* _WHAT YOU WILL DO_
Type the entries again, word for word.

#####

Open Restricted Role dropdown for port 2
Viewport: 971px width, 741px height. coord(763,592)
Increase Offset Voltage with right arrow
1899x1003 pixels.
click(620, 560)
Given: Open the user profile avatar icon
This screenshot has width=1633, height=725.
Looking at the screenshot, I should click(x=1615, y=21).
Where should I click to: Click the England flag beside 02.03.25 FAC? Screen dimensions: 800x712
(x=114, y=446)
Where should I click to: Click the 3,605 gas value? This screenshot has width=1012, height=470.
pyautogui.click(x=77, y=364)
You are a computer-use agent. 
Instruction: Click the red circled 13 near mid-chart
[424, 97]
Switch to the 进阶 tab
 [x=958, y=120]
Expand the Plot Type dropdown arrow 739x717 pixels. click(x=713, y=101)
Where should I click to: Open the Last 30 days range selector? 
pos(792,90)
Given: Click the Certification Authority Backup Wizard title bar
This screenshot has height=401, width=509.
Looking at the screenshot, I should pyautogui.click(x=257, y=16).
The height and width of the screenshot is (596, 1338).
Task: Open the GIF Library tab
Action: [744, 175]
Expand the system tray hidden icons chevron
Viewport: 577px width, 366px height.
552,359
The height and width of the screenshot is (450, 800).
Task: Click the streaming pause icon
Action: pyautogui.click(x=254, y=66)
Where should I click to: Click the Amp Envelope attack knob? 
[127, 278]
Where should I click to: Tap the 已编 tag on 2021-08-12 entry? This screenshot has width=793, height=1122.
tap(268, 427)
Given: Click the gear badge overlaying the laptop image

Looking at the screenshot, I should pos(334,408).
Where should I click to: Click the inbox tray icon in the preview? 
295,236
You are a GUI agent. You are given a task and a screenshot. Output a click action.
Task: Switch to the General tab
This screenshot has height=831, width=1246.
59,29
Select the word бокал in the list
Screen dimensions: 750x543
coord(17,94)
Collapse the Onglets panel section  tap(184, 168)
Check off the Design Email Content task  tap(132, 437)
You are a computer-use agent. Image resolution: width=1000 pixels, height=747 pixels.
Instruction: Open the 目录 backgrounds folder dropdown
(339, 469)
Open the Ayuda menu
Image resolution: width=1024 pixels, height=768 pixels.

#####

* _RESULT OF THIS TASK_
Open Restricted Role dropdown for port 2
Viewport: 971px width, 741px height. coord(763,592)
Increase Offset Voltage with right arrow
1899x1003 pixels.
click(620, 560)
Given: Open the user profile avatar icon
This screenshot has width=1633, height=725.
Looking at the screenshot, I should click(x=1615, y=21).
Where should I click to: Click the England flag beside 02.03.25 FAC? Screen dimensions: 800x712
(x=114, y=446)
Where should I click to: Click the 3,605 gas value? This screenshot has width=1012, height=470.
pyautogui.click(x=77, y=364)
You are a computer-use agent. 
Instruction: Click the red circled 13 near mid-chart
[424, 97]
Switch to the 进阶 tab
 [x=958, y=120]
Expand the Plot Type dropdown arrow 739x717 pixels. click(x=713, y=101)
Where should I click to: Open the Last 30 days range selector? 
pos(792,90)
Given: Click the Certification Authority Backup Wizard title bar
This screenshot has height=401, width=509.
Looking at the screenshot, I should pyautogui.click(x=257, y=16).
The height and width of the screenshot is (596, 1338).
Task: Open the GIF Library tab
Action: [744, 175]
Expand the system tray hidden icons chevron
Viewport: 577px width, 366px height.
552,359
The height and width of the screenshot is (450, 800).
Task: Click the streaming pause icon
Action: pyautogui.click(x=254, y=66)
Where should I click to: Click the Amp Envelope attack knob? 
[127, 278]
Where should I click to: Tap the 已编 tag on 2021-08-12 entry? This screenshot has width=793, height=1122.
tap(268, 427)
Given: Click the gear badge overlaying the laptop image

Looking at the screenshot, I should pos(334,408).
Where should I click to: Click the inbox tray icon in the preview? 
295,236
You are a GUI agent. You are given a task and a screenshot. Output a click action.
Task: Switch to the General tab
This screenshot has height=831, width=1246.
59,29
Select the word бокал in the list
Screen dimensions: 750x543
coord(17,94)
Collapse the Onglets panel section  tap(184, 168)
Check off the Design Email Content task  tap(132, 437)
You are a computer-use agent. Image resolution: width=1000 pixels, height=747 pixels.
Instruction: Open the 目录 backgrounds folder dropdown
(339, 469)
Open the Ayuda menu
Image resolution: width=1024 pixels, height=768 pixels.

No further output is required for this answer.